▶ Work request
Transcribe exactly the stretch of lines beginning at the one containing "You are a computer-use agent." and closing with the last line of the entries below. Omit images.

▶ Data extract

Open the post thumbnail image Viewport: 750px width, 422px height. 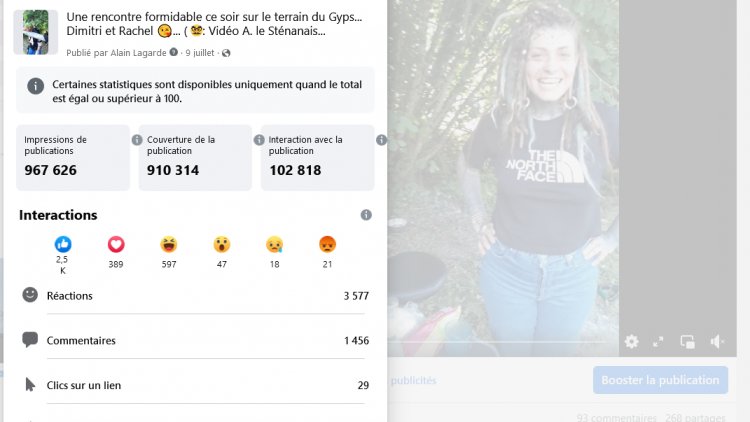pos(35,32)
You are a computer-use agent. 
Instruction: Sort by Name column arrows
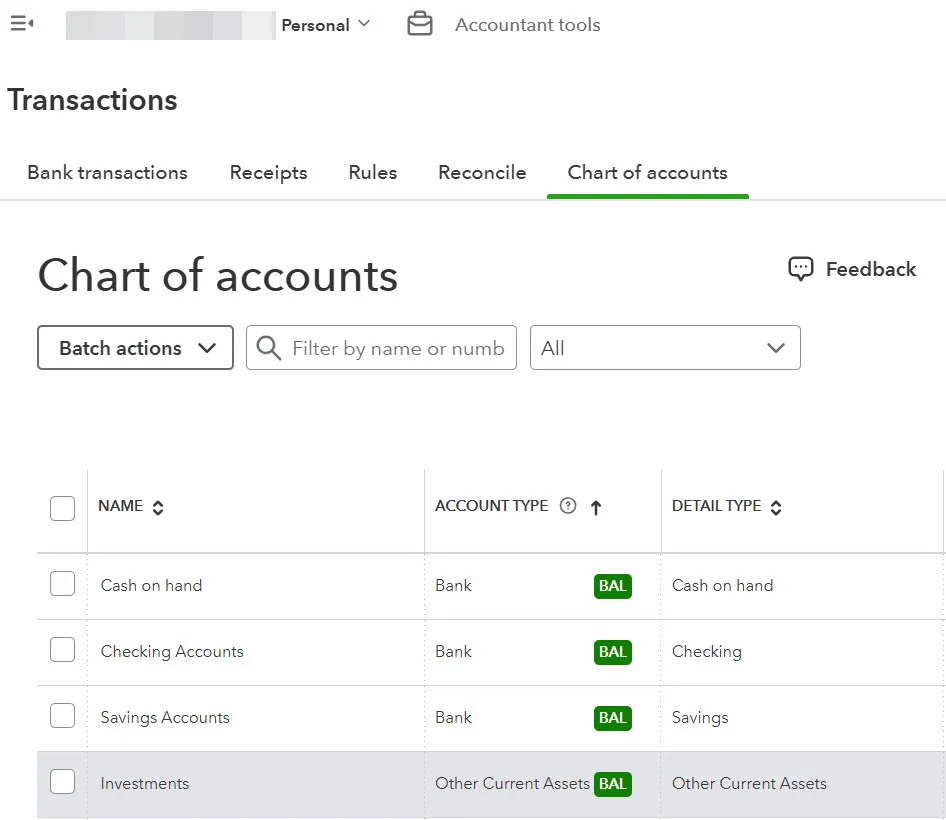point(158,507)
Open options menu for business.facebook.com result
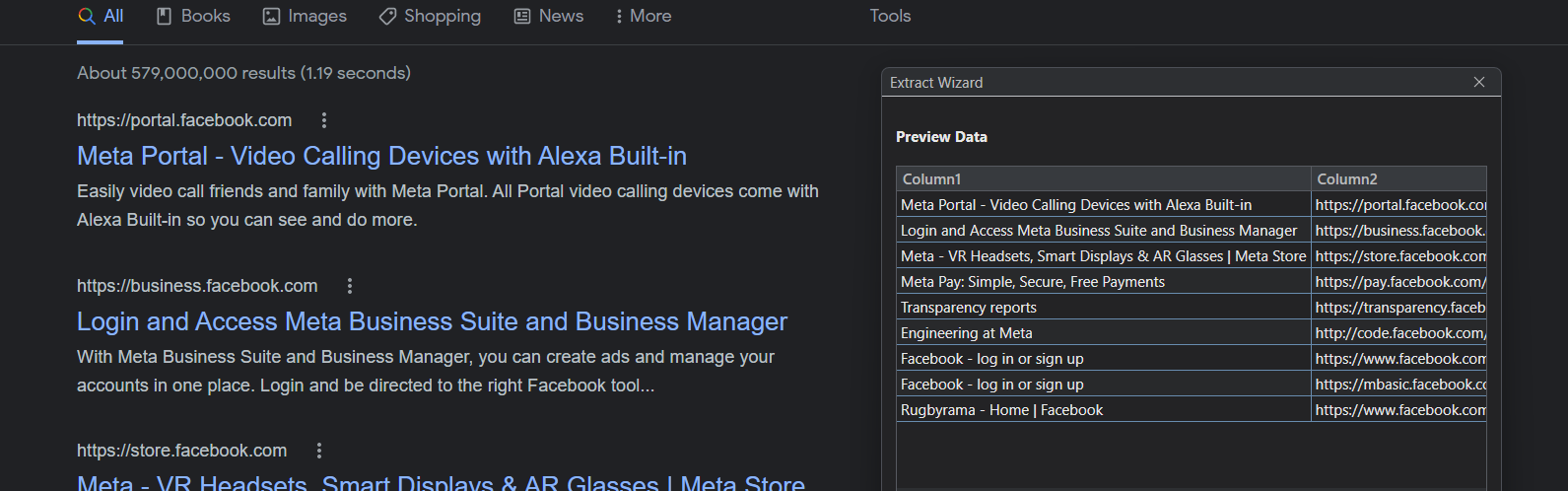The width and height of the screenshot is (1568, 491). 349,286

▶ Reply
You are a computer-use agent. 
Instruction: Sort by Name column arrows
point(158,507)
Open options menu for business.facebook.com result
The width and height of the screenshot is (1568, 491). 349,286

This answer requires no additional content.